Les caractères cyrilliques n’étaient pas masqués dans les métadonnées des fichiers volés à Emmanuel Macron. On ne voit pas bien pourquoi ils se trouvaient là. Etait-ce une bourde ? Ou une diversion ? Difficile à dire.
Ces métadonnées se trouvaient là parce que les fichiers étaient édités dans une version en langue russe de Microsoft Excel. Il est clair qu’un utilisateur du nom de « Рошка Георгий Петрович/Roshka Georgy Petrovich » est l’auteur de la moitié des saisies, d’après une analyse de Chris Doman chez AlienVault, spécialiste de la cyberattaque.

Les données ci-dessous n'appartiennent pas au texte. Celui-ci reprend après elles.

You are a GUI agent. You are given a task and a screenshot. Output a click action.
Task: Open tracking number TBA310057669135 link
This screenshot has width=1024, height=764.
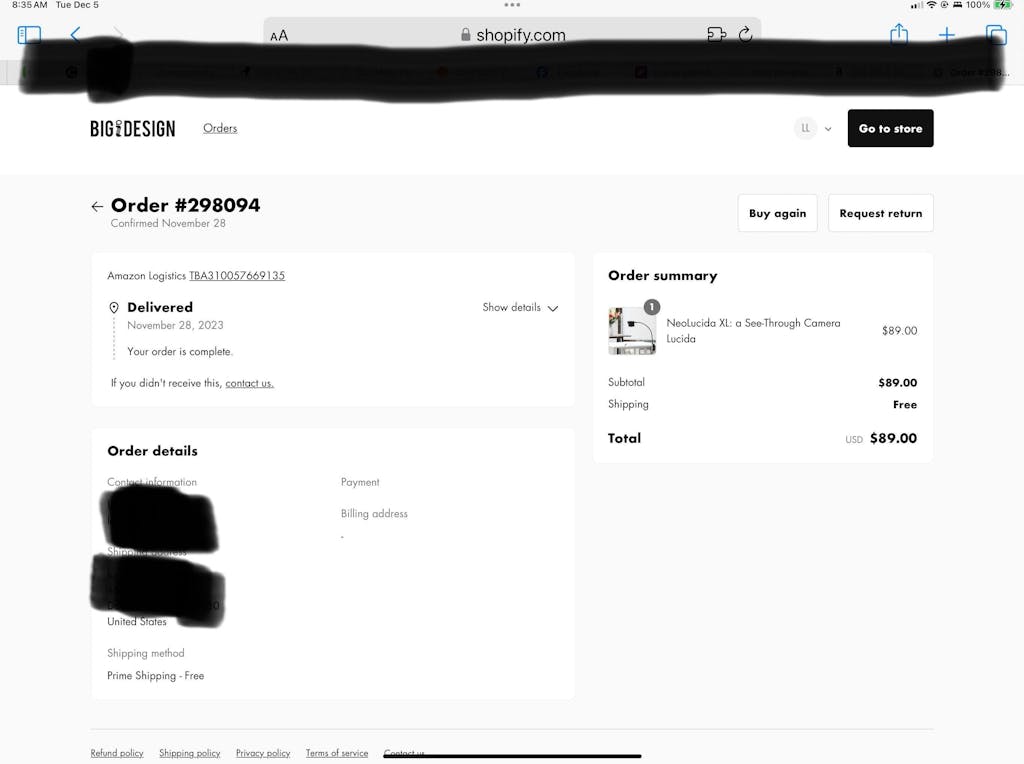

L’entreprise a remarqué que cela pourrait être une fausse information introduite par les pirates (l’équipe d’Emmanuel Macron a fait savoir que des fausses informations étaient mêlées au tout), ou une erreur de leur part, ou même qu’un employé innocent portant ce nom pourrait avoir été pris dans le piratage.
De plus, d’après ce que Chris Doman m’a dit, il n’a « rien vu de définitif » associant les deux domaines informatiques de hameçonnage trouvés par Trend Micro et les données d’En Marche, « bien que cela semble probable. »
Ce qui brouille encore plus les cartes est le fait que le responsable digital d’En Marche, Mounir Mahjoubi, ait indiqué à la presse que l’équipe d’Emmanuel Macron pourrait avoir introduit elle-même de fausses informations sur ses serveurs pour constituer un « pot de miel »: un appât afin d’attirer les pirates et les piéger en les faisant voler des données étiquetées. Le plus souvent, les pots de miel servent de pièges pour traquer les activités des pirates.